▶ **Work item**: Every line below that holds the string "info" must be copied.
Start of Record excerpts
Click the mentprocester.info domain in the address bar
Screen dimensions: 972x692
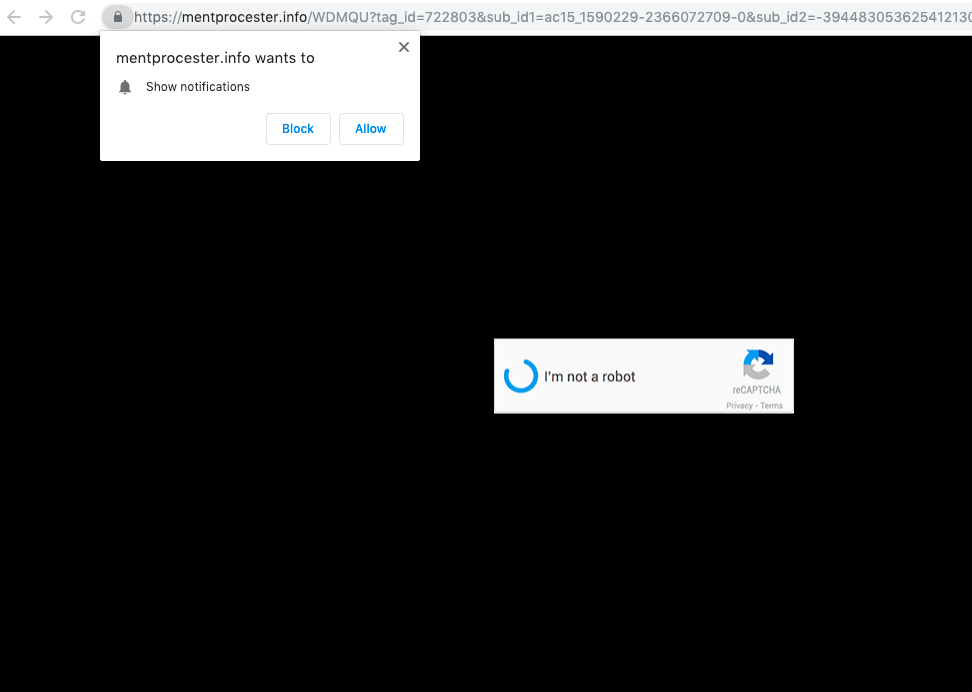pyautogui.click(x=244, y=17)
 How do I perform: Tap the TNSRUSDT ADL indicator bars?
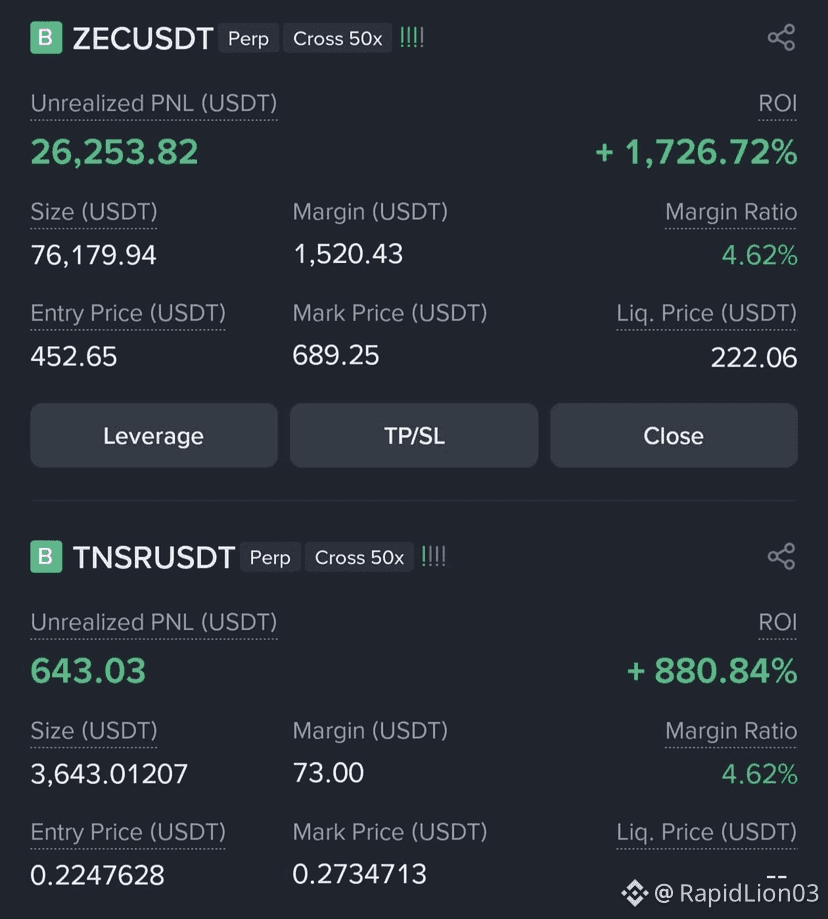click(x=434, y=557)
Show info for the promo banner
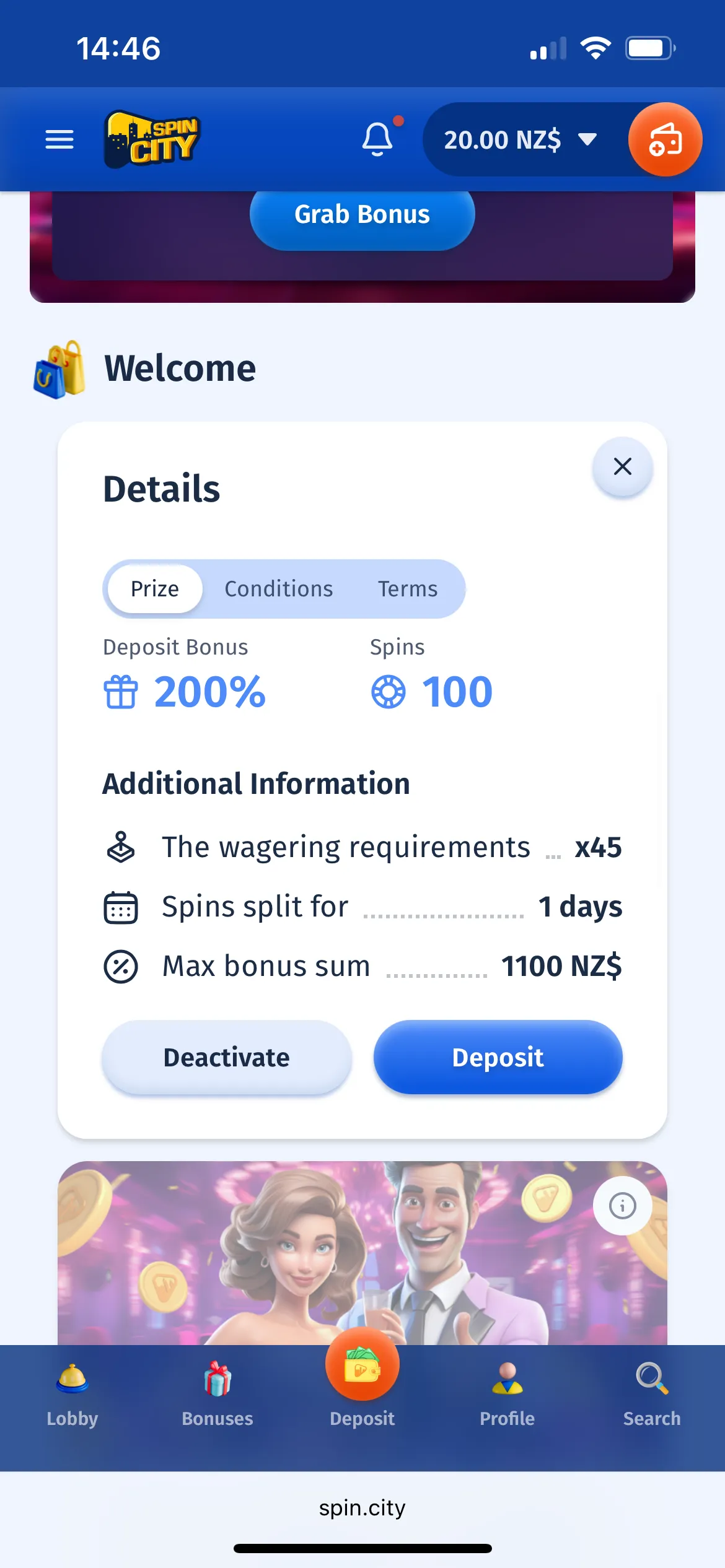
End of Record excerpts
▶ **Finished exercise**:
Click the mentprocester.info domain in the address bar
Show info for the promo banner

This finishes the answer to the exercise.